» **Document section**:
"""

Mike Breiding's Epic Road Trips: November ~2019~

The Roof of the Rincons


Hiking the Tanque Verde Ridge Trail to Tanque Verde Dome

November 15th and 26th   2019
The Roof of the Rincons:
Hiking the Tanque Verde Ridge Trail

Tucson Area Mountains

Considering it is an hours drive to any of the trail heads in the Rincon Mountains we have not spent much time hiking there over the last 8 winters. That is changing with this winter. It's either make the drive across the Tucson basin or don't hike in the Rincon Mountains. So - we drive and we hike. And we are glad of it.

The Rincon mountains as seen from Tumamoc Hill

Here is a silhouette of the Rincon Mountains as seen from Tumamoc Hill on the west side of the Tucson basin.
The isolated and prominent nipple peak on the right is Rincon Peak (8,482'). Somewhere on the left is the high point in the Rincons - Mica Mountain (8,664').

The Corner of the Rincons
BTW - Rincon is Spanish for corner, denoting the primary shape of the mountain range.

Click on the photos below for a larger image.

"""

» **Requirements**: Reproduce the part of the Rincon Mountains hiking report from "The isolated and" to "Mica Mountain (8,664').". The records that follow were taken from a different source than the text above.

[Document and screenshot pointing records]

"""

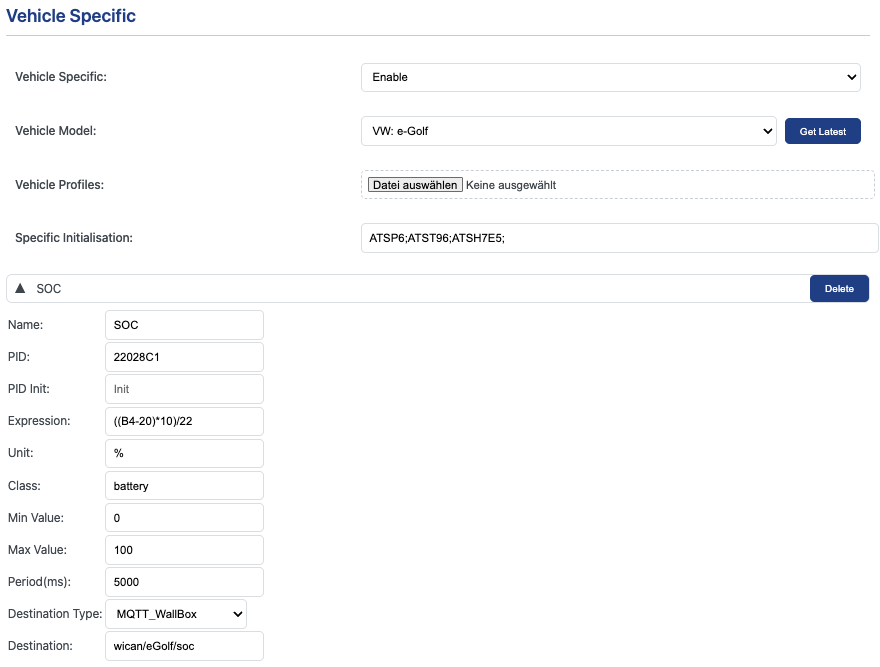The height and width of the screenshot is (667, 880).
Task: Focus the Min Value field
Action: click(x=184, y=518)
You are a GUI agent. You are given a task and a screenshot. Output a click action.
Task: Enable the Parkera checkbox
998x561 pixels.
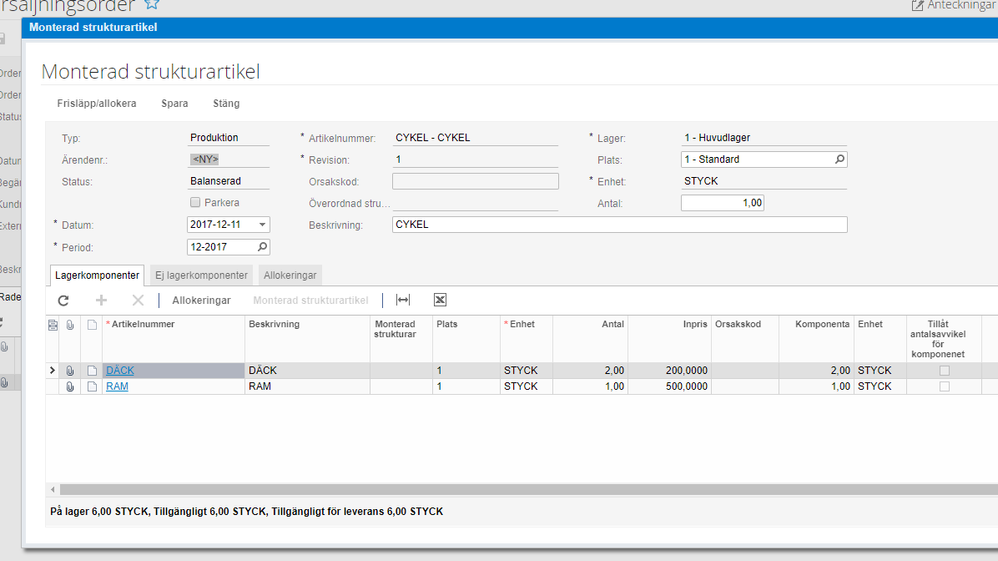point(195,203)
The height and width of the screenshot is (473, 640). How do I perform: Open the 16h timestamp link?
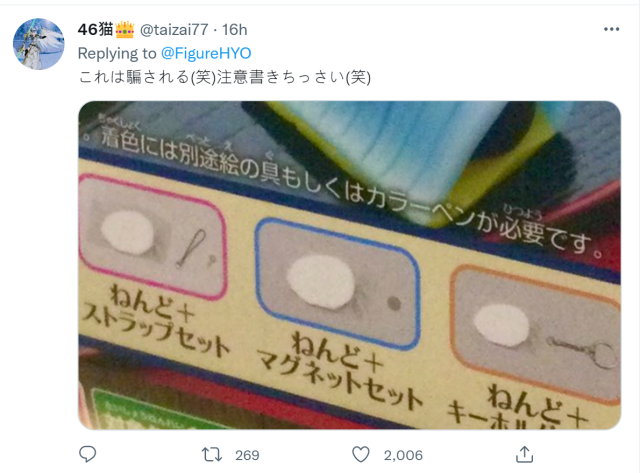(235, 30)
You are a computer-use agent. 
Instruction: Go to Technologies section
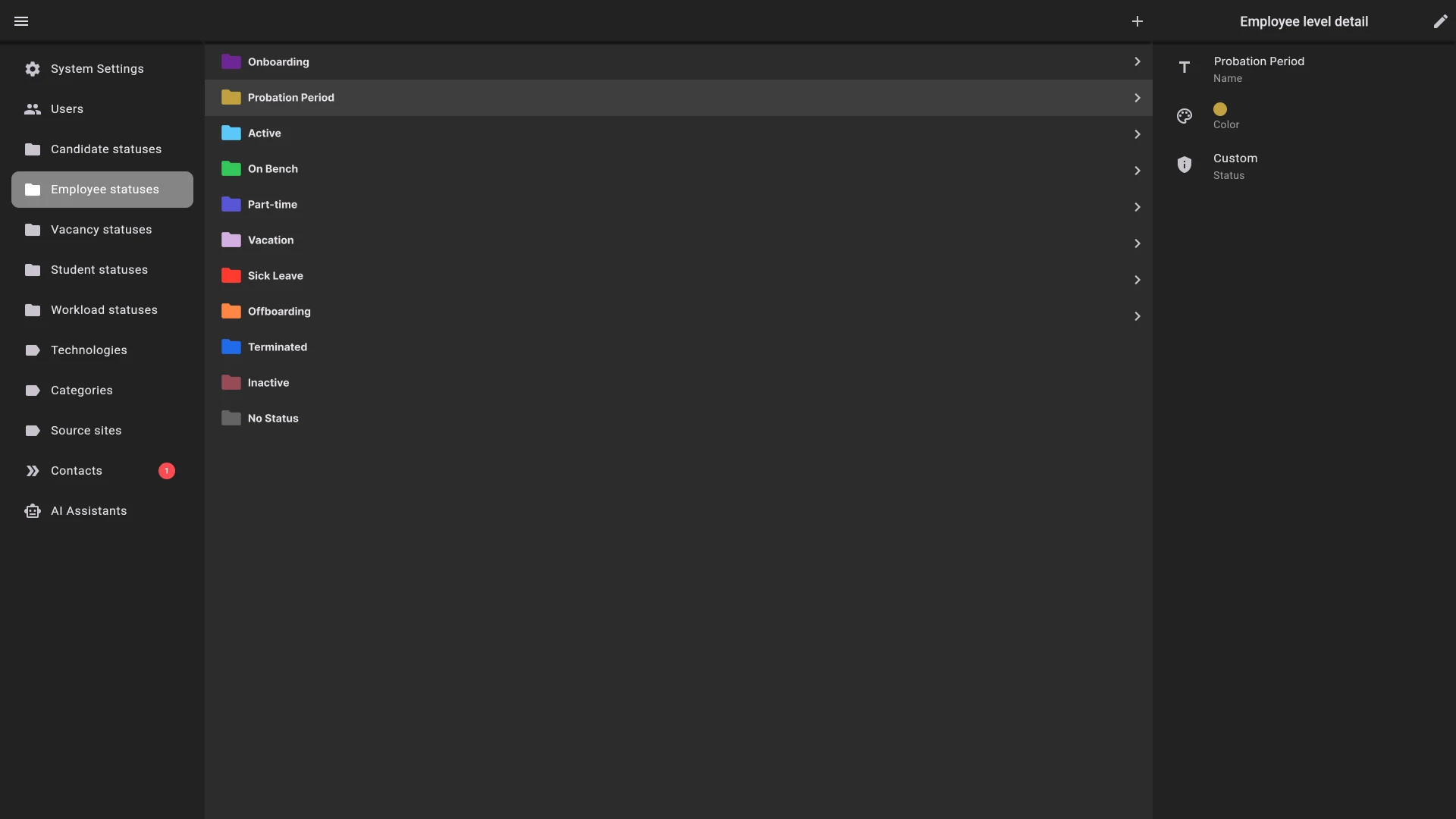pyautogui.click(x=89, y=350)

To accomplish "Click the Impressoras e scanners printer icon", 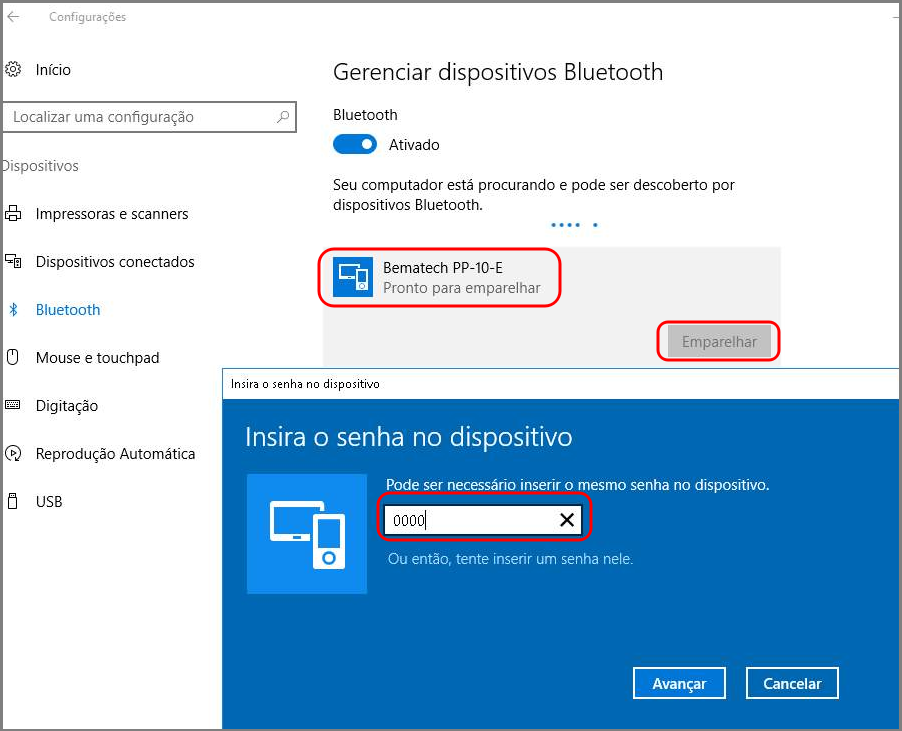I will (13, 214).

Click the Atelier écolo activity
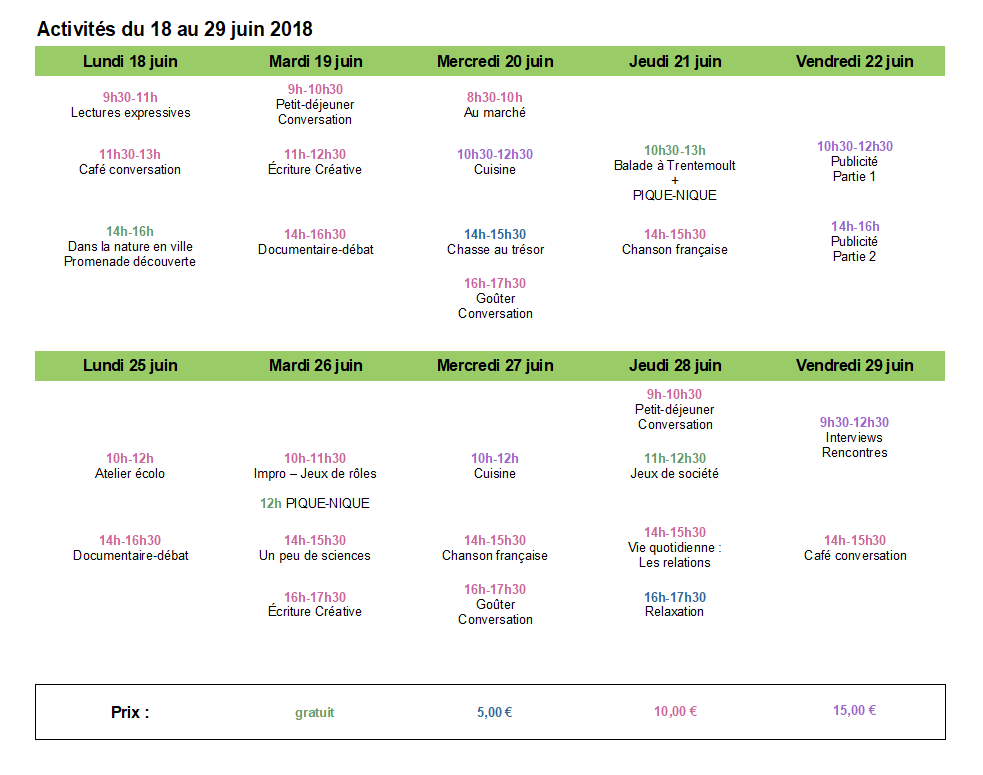(x=130, y=473)
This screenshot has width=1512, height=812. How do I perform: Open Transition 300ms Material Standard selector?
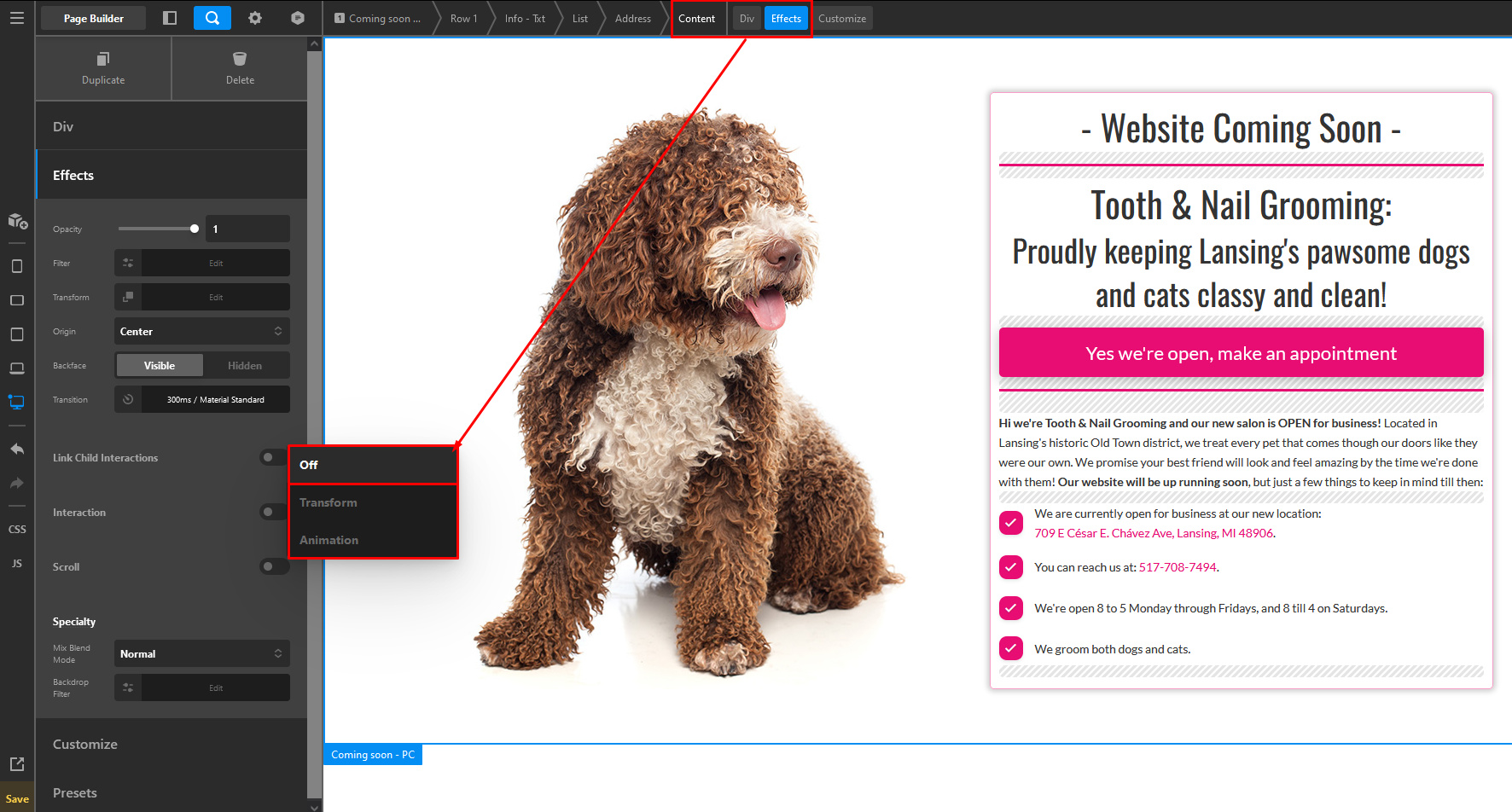point(215,400)
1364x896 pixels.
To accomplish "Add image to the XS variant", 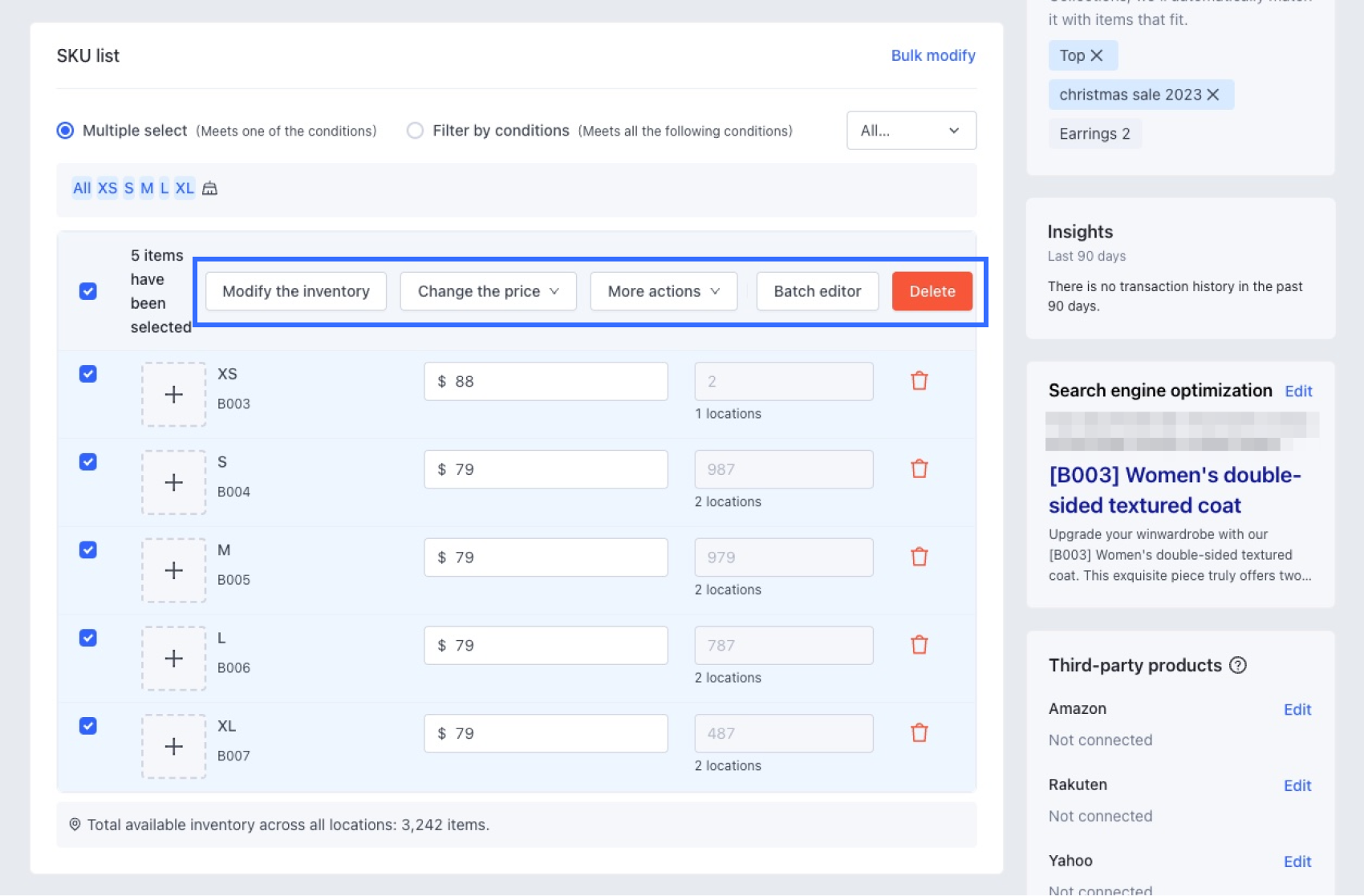I will click(x=173, y=395).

"""

» **Output**:
The isolated and prominent nipple peak on the right is Rincon Peak (8,482'). Somewhere on the left is the high point in the Rincons - Mica Mountain (8,664').